Sophie Somers (1890-1950) Part II
By Catherine Hindson
Professor of Theatre History at the University of Bristol
Readers of Paperclip may recall an article from last summer featuring the remarkable Sophie Somers. Her story was uncovered by Catherine Hindson, Professor of Theatre History at the University of Bristol, during her research at Unilever Archives.
Catherine’s work explores how theatre shaped industrial communities in the early 20th century.
We’re pleased to share Part 2 of Catherine’s article, continuing Sophie’s journey and offering further insight into the vibrant cultural life of the time.
It was when she was writing for and performing in Port Sunlight’s theatre that Sophie Somers was most visible to the local Wirral community. Her love for the stage should – perhaps - not come as a surprise. Somers’s family tree is a starry one. Her father was a well-known variety theatre agent, her cousins included the impresario, theatre manager, theatre agent and MP Sir Walter de Frece and well-known singer Lauri de Frece, and she was related by marriage to the celebrity music-hall star Vesta Tilley and leading actress Fay Compton. Theatres were familiar spaces for the Somers family.
Port Sunlight’s village dramatic society had been based at the Gladstone Hall since it was established in 1894. In 1921, they renamed themselves The Port Sunlight Player and Sophie became an important member; writing, performing, organising performances, and serving as the society’s chair. Theatre also became key to the charitable and fundraising activities she was heavily involved in. During the Second World War she chaired a group that brought together all the dramatic societies in the area to stage fundraising entertainments in aid of troops and families affected by the war. Further afield, Sophie was involved in Liverpool’s theatre. Her one-act comedy An Empress Intrudes - written under the pen name of George Hewitt – was produced at the Liverpool Playhouse in 1925. Sophie’s significance to Port Sunlight’s theatre was memorialised in the Sophie Somers trophy, awarded at Unilever’s drama festivals during the mid twentieth century.
The wide range of theatrical, public, and civic activities Sophie Somers was involved in also brought her in regular close contact with the Lever family. When the Bebington Soroptimists were founded in 1945, Freda Leverhulme (William Hulme’s second wife) was elected vice president to Sophie’s president. More familiar for most were the village pantomimes written by Sophie and William Hulme Lever during the 1930s. Staged annually at the Gladstone Hall, they became a Port Sunlight tradition. The scripts and photographs that remain are still funny, packed with in-jokes about people, places, and activities targeted at the local community, and with wider political and social commentaries. Sophie was - for several years - the lead writer on the shows, with William Hulme contributing songs and some content. As the decade progressed, Lever became more involved, with the two taking a block of time in the Summer to write the script for each Christmas event.

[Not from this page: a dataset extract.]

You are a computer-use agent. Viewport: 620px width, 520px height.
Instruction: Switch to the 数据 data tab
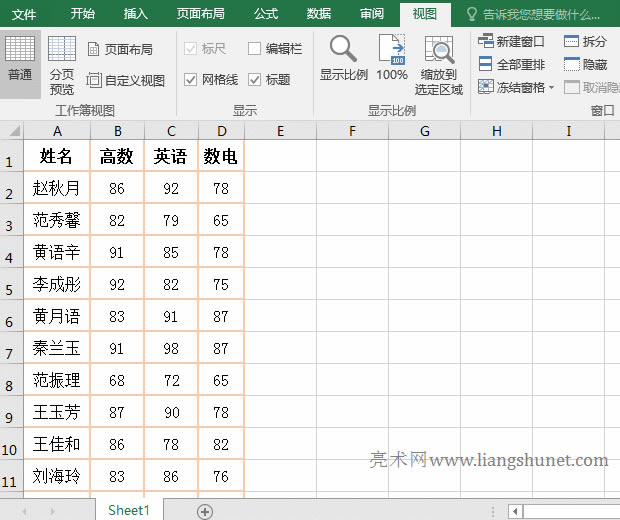click(x=319, y=14)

For Sophie Somers Port Sunlight’s theatre offered a way to develop a public professional identity. As a single, professional woman it also likely offered a sense of community outside of the office. The early twentieth century was the age of personality; in business and in the wider world. A consistent strand in records, accounts, and images of Sophie Somers is her charismatic personality, and particularly her sense of humour. Reviews of her stage roles and writing, including one in The Stage, record that she was funny - a particularly strong comic performer and writer of comedies. On- and off- stage, she was – it seems –skilled at telling a good story and cracking a good joke, and these were talents she used in her later professional and public life as a public speaker and BBC broadcaster on Women’s Hour and Make Do and Mend. Reports tell us of her ‘easy manner, very witty turn of phrase and pleasantly modulated voice’ that kept her listeners engaged and laughing during the regular after dinner speeches she gave to local groups. Sources of these comic speeches were often stories of the factory’s people and events. As ‘Sonia’ her factory magazine articles were funny, warm, compassionate responses to the demands of everyday life for women in the aftermath of the Second World War.
When Sophie Somers retired from Lever Bros in 1947, the two-page article on her life and career in the factory magazine was entitled – simply – ‘Sophie’. There was no need for her surname. People knew who she was. In 1965, an article in The Liverpool Echo stated that in Sophie Somers we can find ‘one of the most outstanding figures in Port Sunlight history’. Her obituary made the front page of The Birkenhead News. Seventy-five years later, she has more-or-less disappeared from history. But her story is important, because it offers a glimpse of how significant women leaders and theatre were in Lever’s factory and village and helps us better understand their rich, entangled business, social and cultural histories.